#### [YOUR GOAL]
Each entry below is to be duplicated precisely.

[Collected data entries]
----
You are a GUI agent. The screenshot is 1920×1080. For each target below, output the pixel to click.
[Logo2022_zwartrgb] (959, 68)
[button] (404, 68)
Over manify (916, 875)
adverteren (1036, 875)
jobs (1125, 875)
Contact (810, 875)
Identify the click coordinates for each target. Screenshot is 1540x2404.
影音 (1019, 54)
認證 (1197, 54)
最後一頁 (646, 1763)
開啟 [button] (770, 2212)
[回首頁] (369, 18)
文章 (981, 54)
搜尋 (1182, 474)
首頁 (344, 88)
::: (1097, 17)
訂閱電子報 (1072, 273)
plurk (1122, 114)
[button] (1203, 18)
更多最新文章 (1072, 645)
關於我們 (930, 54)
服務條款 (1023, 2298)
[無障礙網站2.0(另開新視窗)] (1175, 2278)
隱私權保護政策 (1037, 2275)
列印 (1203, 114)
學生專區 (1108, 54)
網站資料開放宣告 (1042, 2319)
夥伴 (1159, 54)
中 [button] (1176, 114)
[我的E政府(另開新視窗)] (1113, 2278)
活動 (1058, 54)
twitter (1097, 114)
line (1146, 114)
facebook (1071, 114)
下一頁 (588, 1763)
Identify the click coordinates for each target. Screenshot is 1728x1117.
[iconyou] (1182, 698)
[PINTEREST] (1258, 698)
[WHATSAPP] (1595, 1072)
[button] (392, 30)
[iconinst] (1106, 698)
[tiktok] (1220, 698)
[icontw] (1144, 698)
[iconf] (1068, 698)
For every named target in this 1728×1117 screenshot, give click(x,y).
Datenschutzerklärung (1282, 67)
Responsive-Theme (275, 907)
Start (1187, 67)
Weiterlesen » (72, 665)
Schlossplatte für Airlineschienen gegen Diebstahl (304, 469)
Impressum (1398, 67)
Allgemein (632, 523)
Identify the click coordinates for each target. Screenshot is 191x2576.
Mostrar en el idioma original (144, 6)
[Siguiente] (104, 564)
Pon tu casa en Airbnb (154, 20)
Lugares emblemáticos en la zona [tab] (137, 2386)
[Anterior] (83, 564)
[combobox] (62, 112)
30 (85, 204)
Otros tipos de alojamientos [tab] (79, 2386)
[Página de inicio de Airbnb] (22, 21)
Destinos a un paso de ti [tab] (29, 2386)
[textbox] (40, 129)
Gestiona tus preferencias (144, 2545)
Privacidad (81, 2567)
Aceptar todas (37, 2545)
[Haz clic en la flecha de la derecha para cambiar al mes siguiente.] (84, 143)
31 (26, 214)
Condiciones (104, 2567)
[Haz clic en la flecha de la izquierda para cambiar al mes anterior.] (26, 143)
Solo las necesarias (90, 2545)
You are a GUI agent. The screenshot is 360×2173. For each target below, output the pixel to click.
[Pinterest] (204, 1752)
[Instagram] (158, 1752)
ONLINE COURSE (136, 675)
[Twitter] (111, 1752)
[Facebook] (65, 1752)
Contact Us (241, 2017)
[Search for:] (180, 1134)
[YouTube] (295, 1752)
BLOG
----
#### [EXERCISE RESULT]
You are a GUI agent. The screenshot is 1920×1080. For each target below, output the pixel to click.
[Logo2022_zwartrgb] (959, 68)
[button] (404, 68)
Over manify (916, 875)
adverteren (1036, 875)
jobs (1125, 875)
Contact (810, 875)
Identify the click coordinates for each target. Screenshot is 1540x2404.
影音 (1019, 54)
認證 (1197, 54)
最後一頁 (646, 1763)
開啟 [button] (770, 2212)
[回首頁] (369, 18)
文章 (981, 54)
搜尋 (1182, 474)
首頁 (344, 88)
::: (1097, 17)
訂閱電子報 (1072, 273)
plurk (1122, 114)
[button] (1203, 18)
更多最新文章 (1072, 645)
關於我們 (930, 54)
服務條款 (1023, 2298)
[無障礙網站2.0(另開新視窗)] (1175, 2278)
隱私權保護政策 (1037, 2275)
列印 (1203, 114)
學生專區 (1108, 54)
網站資料開放宣告 (1042, 2319)
夥伴 (1159, 54)
中 [button] (1176, 114)
[我的E政府(另開新視窗)] (1113, 2278)
活動 (1058, 54)
twitter (1097, 114)
line (1146, 114)
facebook (1071, 114)
下一頁 (588, 1763)
Identify the click coordinates for each target. Screenshot is 1728x1117.
[iconyou] (1182, 698)
[PINTEREST] (1258, 698)
[WHATSAPP] (1595, 1072)
[button] (392, 30)
[iconinst] (1106, 698)
[tiktok] (1220, 698)
[icontw] (1144, 698)
[iconf] (1068, 698)
For every named target in this 1728×1117 screenshot, give click(x,y).
Datenschutzerklärung (1282, 67)
Responsive-Theme (275, 907)
Start (1187, 67)
Weiterlesen » (72, 665)
Schlossplatte für Airlineschienen gegen Diebstahl (304, 469)
Impressum (1398, 67)
Allgemein (632, 523)
Identify the click coordinates for each target. Screenshot is 191x2576.
Mostrar en el idioma original (144, 6)
[Siguiente] (104, 564)
Pon tu casa en Airbnb (154, 20)
Lugares emblemáticos en la zona [tab] (137, 2386)
[Anterior] (83, 564)
[combobox] (62, 112)
30 (85, 204)
Otros tipos de alojamientos [tab] (79, 2386)
[Página de inicio de Airbnb] (22, 21)
Destinos a un paso de ti [tab] (29, 2386)
[textbox] (40, 129)
Gestiona tus preferencias (144, 2545)
Privacidad (81, 2567)
Aceptar todas (37, 2545)
[Haz clic en la flecha de la derecha para cambiar al mes siguiente.] (84, 143)
31 (26, 214)
Condiciones (104, 2567)
[Haz clic en la flecha de la izquierda para cambiar al mes anterior.] (26, 143)
Solo las necesarias (90, 2545)
You are a GUI agent. The screenshot is 360×2173. For each target below, output the pixel to click.
[Pinterest] (204, 1752)
[Instagram] (158, 1752)
ONLINE COURSE (136, 675)
[Twitter] (111, 1752)
[Facebook] (65, 1752)
Contact Us (241, 2017)
[Search for:] (180, 1134)
[YouTube] (295, 1752)
BLOG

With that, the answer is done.